Gastronomía en Rosario: empresarios alertan por baja rentabilidad y menos consumo

Desde AEHGAR reconocen un escenario complejo para bares y restaurantes de la ciudad. Hablan de baja rentabilidad, endeudamiento y fuerte presión sobre los costos, aunque destacan que el sector mantiene una alta rotación de marcas y emprendedores.

La circulación de versiones sobre posibles ventas de fondos de comercio y cambios de manos en algunos locales emblemáticos volvió a poner el foco sobre la situación de la gastronomía rosarina. En ese contexto, desde la Asociación Empresaria Hotelera Gastronómica y Afines de Rosario (AEHGAR) reconocieron que el sector atraviesa un momento delicado, marcado por la caída del consumo y la pérdida de rentabilidad.

“Yo creo que la situación es complicada y que no es coyuntural sino estructural”, sostuvo Carlos Mellano, presidente de la entidad empresaria, al analizar el presente de bares y restaurantes de Rosario.

El dirigente explicó que el actual modelo económico impacta directamente sobre el nivel de actividad gastronómica. “El Gobierno entendió que para bajar la inflación había que enfriar la economía y bajar el consumo. Y a nosotros eso nos pega de lleno”, afirmó en diálogo con LT8.

Menos consumo y rentabilidad al límite

Según Mellano, el principal desafío hoy pasa por sostener el funcionamiento de los negocios en un contexto donde los clientes restringen gastos y los costos siguen presionando sobre las cuentas. “Tenemos que hacer una evaluación quirúrgica para atraer demanda. Cuando no se ajusta por precio, se ajusta por rentabilidad”, resumió.

Desde AEHGAR reconocen que mayo fue particularmente complejo para el sector y que muchos establecimientos enfrentan dificultades para cumplir con obligaciones fiscales y financieras. Incluso, a nivel nacional, la federación empresaria solicitó mejoras en los planes de pago de deudas impositivas ante el aumento de empresas endeudadas con ARCA.

“Si un negocio empieza a sostener durante meses deudas de IVA, cargas sociales o impuestos, la situación se vuelve muy difícil”, advirtió Mellano.

Un sector dinámico, pero cada vez más exigente

A pesar del contexto, el referente empresario aclaró que la gastronomía históricamente tiene una dinámica distinta a otras actividades. La rotación de marcas, cierres y reaperturas forma parte habitual del sector, especialmente en corredores gastronómicos como Pichincha o Avenida Pellegrini. “Hay locales que en tres o cuatro años pasan por cuatro dueños distintos.
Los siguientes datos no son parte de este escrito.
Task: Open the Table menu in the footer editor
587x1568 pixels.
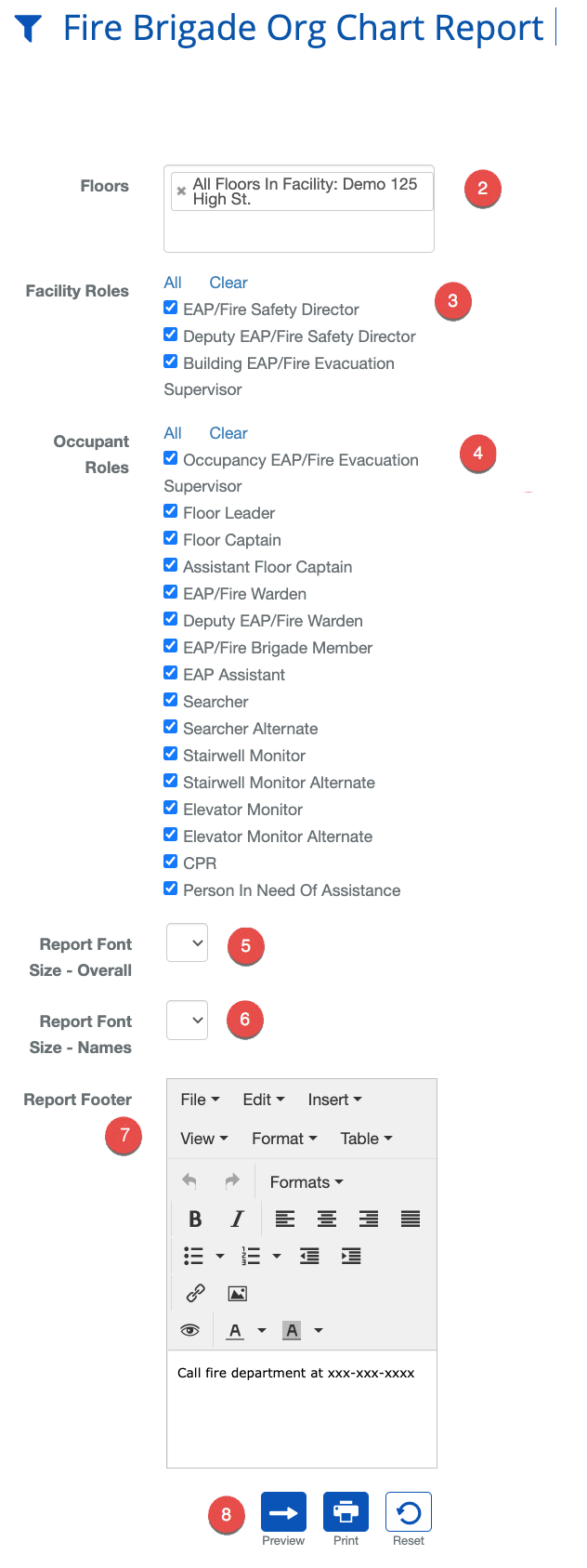Action: point(367,1138)
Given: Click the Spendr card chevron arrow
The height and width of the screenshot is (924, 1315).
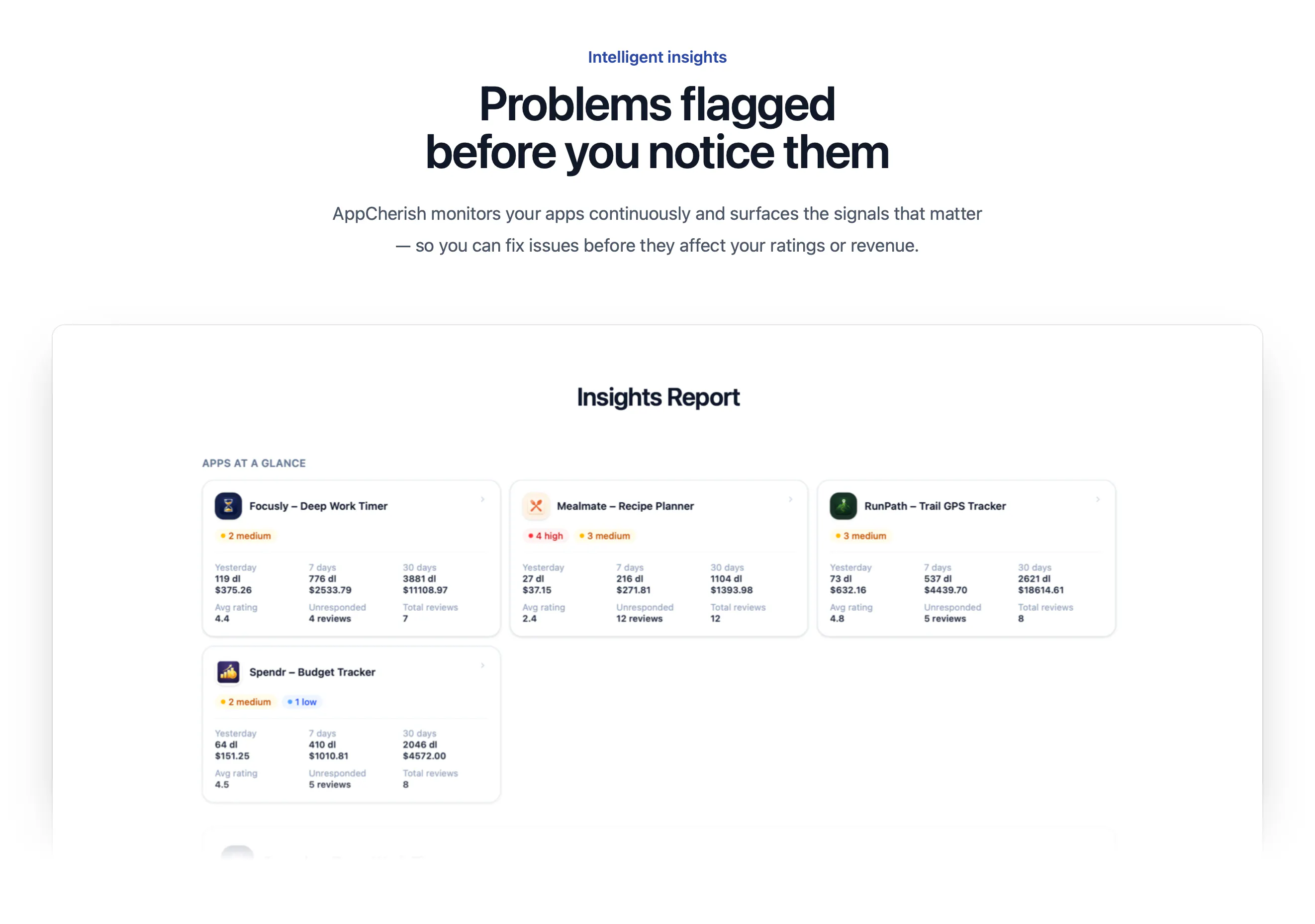Looking at the screenshot, I should (483, 665).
Eso sucede con crisis o sin crisis”, explicó.

Sin embargo, señaló que muchos emprendedores ingresan al rubro sin conocer la complejidad real de la actividad. “Es una actividad que seduce, pero después aparecen los problemas de gestión, costos, recursos humanos, impuestos, comunicación y rentabilidad”, indicó.

Mellano enumeró algunos de los aspectos que hoy definen la supervivencia de un negocio gastronómico: control estricto de costos, manejo eficiente de cocina y stock, análisis permanente de productos, gestión de personal, estrategia de comunicación y administración impositiva. “Hoy hay que pesar prácticamente todo lo que se produce para tener precisión en los costos”, describió.
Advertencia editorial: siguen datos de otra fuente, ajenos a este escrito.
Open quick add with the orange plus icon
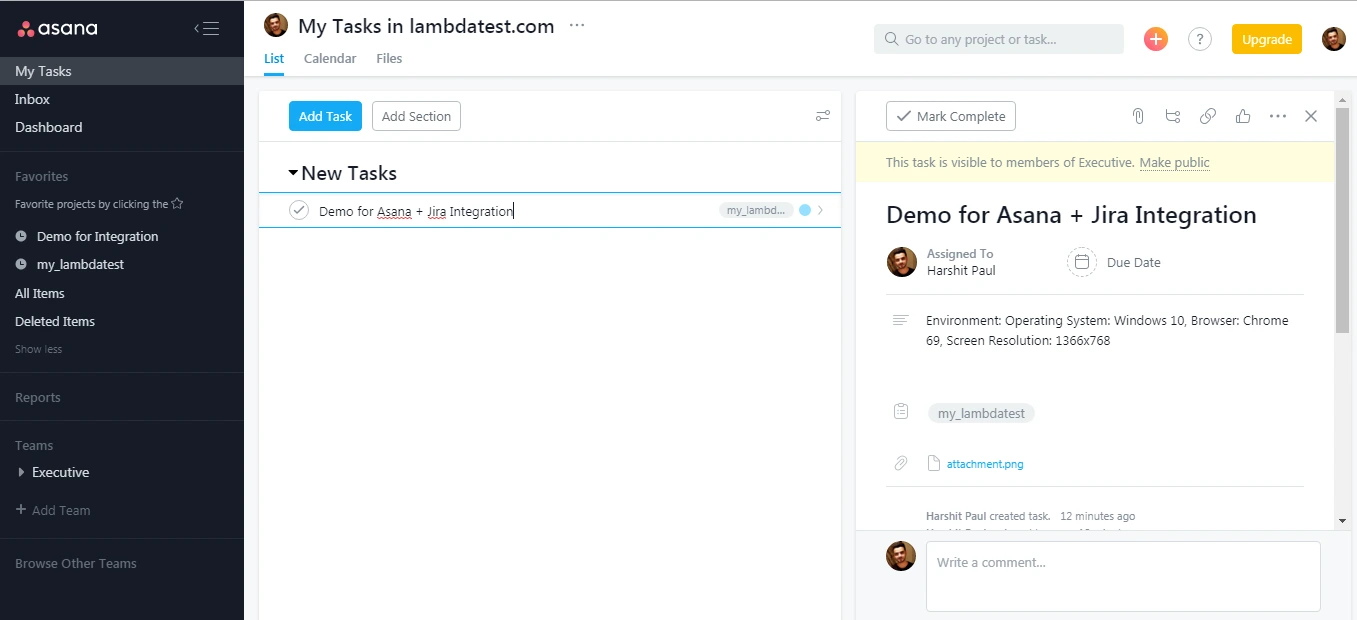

Rosario, ciudad especialmente sensible a las crisis

El titular de AEHGAR sostuvo además que Rosario suele sentir con mayor intensidad los ciclos recesivos de la economía argentina. Según planteó, la ciudad enfrenta una desventaja estructural frente a otras capitales provinciales por no contar con un flujo constante de recursos públicos que dinamice el consumo interno. “Cuando hay crisis, a Rosario le pega de frente”, sintetizó.

Sobre el nivel actual de actividad, Mellano fue categórico: “La tendencia es a la baja y la foto de hoy es mala”. En ese marco, reconoció que muchos establecimientos priorizan sostener volumen de clientes aunque eso implique resignar márgenes de ganancia. “Tenemos que llenar los negocios con rotación. Y para eso muchas veces hay que atraer gente con precios”, explicó.

Expectativa por el invierno y preocupación por tarifas

De cara a los próximos meses, el sector deposita expectativas en el movimiento que puedan generar el Día del Padre y las vacaciones de invierno. Sin embargo, persiste la preocupación por el impacto de tarifas y servicios sobre la estructura de costos.

“Cualquier distorsión en el flujo de fondos hoy es muy difícil de recuperar”, afirmó Mellano, quien también advirtió sobre el posible efecto de los cambios vinculados a subsidios energéticos y zonas frías.

Mientras tanto, en los principales corredores gastronómicos de Rosario continúa el movimiento de marcas, cambios de propuestas y búsqueda de nuevos formatos para sobrevivir en un mercado cada vez más competitivo y sensible al bolsillo del consumidor.